Hace unos días volví a ver una de esas películas que muestran la verdad a un mundo de indiferentes: Ultimátum a La Tierra, no en la versión original (1951), dirigida por el genial Robert Wise, sino en la de 2008, una adaptación algo descafeinada, aunque digna, de Scott Derrickson. Hay un momento en la película en que el extraterrestre Klaatu quiere hablar con los representantes de La Tierra -suponiendo que son los funcionarios de la ONU-, para advertirlos de que el resto de las civilizaciones que rodean el planeta Tierra no va a permitir que el hombre acabe con ella, pues no le pertenece. Entonces la doctora Benson, la científica que lo salva de los manejos del gobierno estadounidense le dice: “No nos representan”, y en lugar de a la ONU lo lleva a hablar con un premio Nóbel de Física, llamado Dr. Barnhardt, que se suma a la doctora para persuadir a Klaatu de que el hombre sólo afronta sus errores cuando se ve acorralado por las consecuencias. Lo que me parece ilustrativo de la película es lo que da por sentado la doctora Benson: que la ONU no puede hablar en nombre de la humanidad. En cualquier sistema, por democrático que sea, nuestros representantes no nos representan. Es algo que al parecer todo el mundo tiene asumido, algo que nadie duda. Creo que la frase la asume, sin darle demasiadas vueltas, todo el que ve la película, sin preguntarse por qué esto es así. Simplemente es así. Es decir, existe algo en los procesos de representación, en cualquier sistema electoral, que desconecta al elegido de la función para la que ha sido elegido.  
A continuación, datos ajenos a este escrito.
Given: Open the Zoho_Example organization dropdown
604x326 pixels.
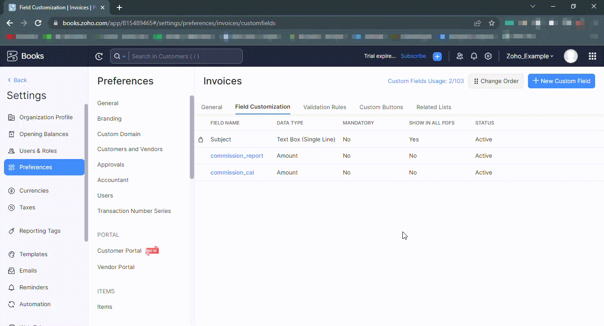Looking at the screenshot, I should pyautogui.click(x=530, y=56).
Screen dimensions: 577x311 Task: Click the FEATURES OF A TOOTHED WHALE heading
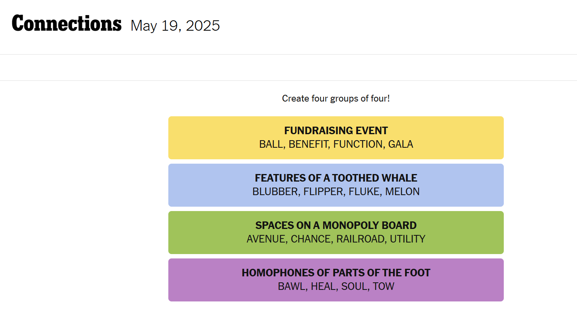(x=336, y=178)
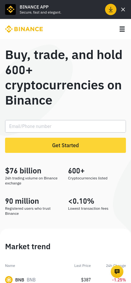Click the $76 billion trading volume stat
The width and height of the screenshot is (131, 283).
coord(31,176)
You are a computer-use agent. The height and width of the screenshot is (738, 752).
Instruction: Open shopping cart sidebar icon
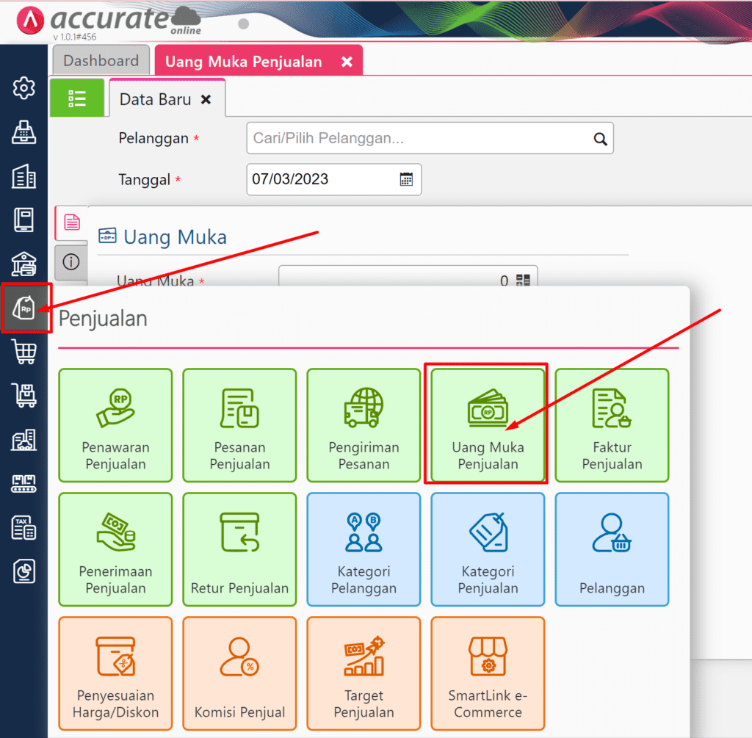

            Responder a esta cuestión, aclararla, es una de las preguntas que debería plantearse cualquier democracia. Cuando se forma un parlamento, una organización compuesta de representantes, se origina una separación ineludible entre éstos y los representados, de modo que los representantes pasan a ser actores, o herramientas. Supongo que es algo que aprovechan todas esas corporaciones y grupos de presión que invierten dinero en la política para crear un vínculo entre los legisladores y sus intereses. Ahí aparecen los oligopolios (en España, las compañías energéticas y las grandes entidades bancarias), pero también organismos que necesitan la política para mantener el control. Un claro ejemplo de estas injerencias es que la presión fiscal no recaiga mayoritariamente en esos beneficiarios, sino en los asalariados, es decir, en la mayoría de los electores. No obstante, el verdadero problema no está en este persistente atentado a la proporción, sino en el concepto de representación, en qué tipo de elecciones se producen en las democracias, y qué resultado arrojan. Lo primero que aparece tras una elección política es la desconfianza ante la política y los políticos. Por diferentes razones, el representante obedece a sinergias que nada tienen que ver con las ideas que manifestaba antes de llegar al escaño, por ejemplo, aunque a menudo sean sus propias ideas. La política es esquizofrénica.

            Insisto en que el fenómeno no se explica sólo porque el sistema político abra la puerta a intereses espurios, sino por el método cuyo resultado final es la propia representación, y por quienes optan por ese método. En este país, cuando alguien se convierte en portavoz, mediador o representante empieza a ser tentado por elementos que lo separan de su función y le sustraen una independencia falsamente supuesta. ¿Por qué? Una pregunta ingenua que sólo podría contestar el líder de Spectra, el foro de Bildelberg o esa moderna masonería compuesta por los pocos nostálgicos de la socialdemocracia que quedan en el mundo. O quizá Platón, o Sade. Quizá el tío Gilito. Da la impresión de que no elegimos, cuando votamos, nada que tenga que ver con nosotros. Claro que el hombre se hace a todo.